The second came later. It began sometime between 500 and 700 million years after the solar system was born and finally tapered off around 3.8 billion years ago. That one is called the Late Heavy Bombardment, or the lunar cataclysm. As with most things in geochemistry, evidence for a world-rending blitz, an event on the hugest scales imaginable, is derived from the very, very small. Isotopes of potassium and argon in Apollo samples suggested bits of the moon suddenly melted some 500 million years after it formed. This was taken as evidence that it was blasted within an inch of its life. Zircons also provide tentative physical evidence of a late-era hellscape. Some zircons do contain “shocked” minerals, evidence for extreme heat and pressure that can be indicative of something horrendous. Many are younger than 3 billion years, but Bell found one zircon suggesting rapid, extreme heating around 3.9 billion years ago — a possible signature of the Late Heavy Bombardment. “All we know is there is a group of recrystallized zircons at this time period. Given the coincidence with the Late Heavy Bombardment, it was too hard not to say that maybe this is connected,” she said. “But to really establish that, we will need to look at zircon records at other localities around the planet.” So far, there are no other signs, said Aaron Cavosie of Curtin University in Australia.


“Craters on the moon have been taken as evidence for the Late Heavy Bombardment, but reassessments of the geological evidence from Apollo moon rocks casts doubt on whether asteroid bombardments during Hadean era were as severe as thought”

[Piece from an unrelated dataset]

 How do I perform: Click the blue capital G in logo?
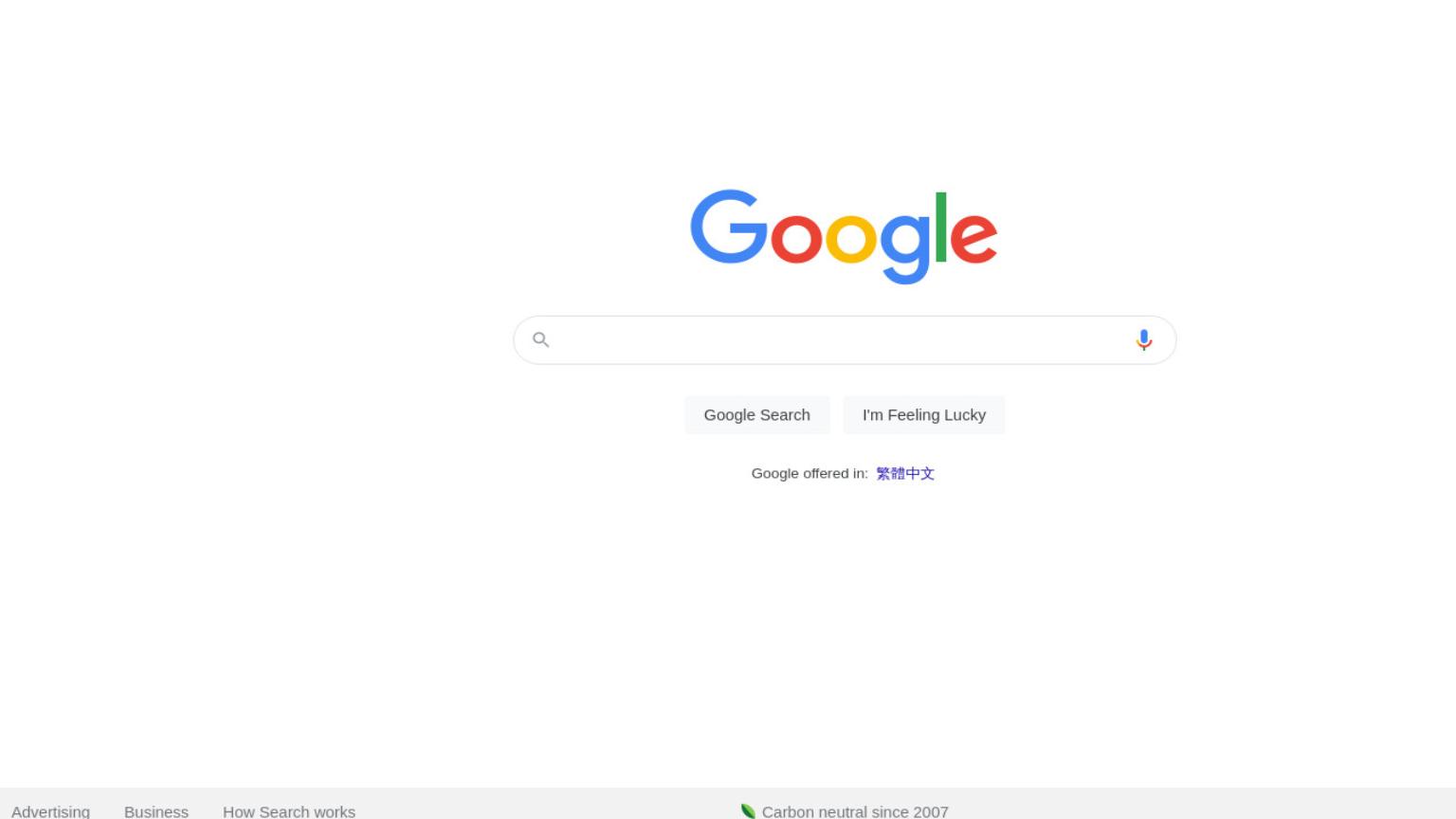pyautogui.click(x=729, y=227)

In 2016 Patrick Boehnke, now at the University of Chicago, took another look at those original Apollo samples, which for decades have been the main evidence in favor of the Late Heavy Bombardment. He and UCLA’s Mark Harrison reanalyzed the argon isotopes and concluded that the Apollo rocks may have been walloped many times since they crystallized from the natal moon, which could make the rocks seem younger than they really are. “Even if you solve the analytical problems,” said Boehnke, “then you still have the problem that the Apollo samples are all right next to each other.” There’s a chance that astronauts from the six Apollo missions sampled rocks from a single asteroid strike whose ejecta spread throughout the Earth-facing side of our satellite.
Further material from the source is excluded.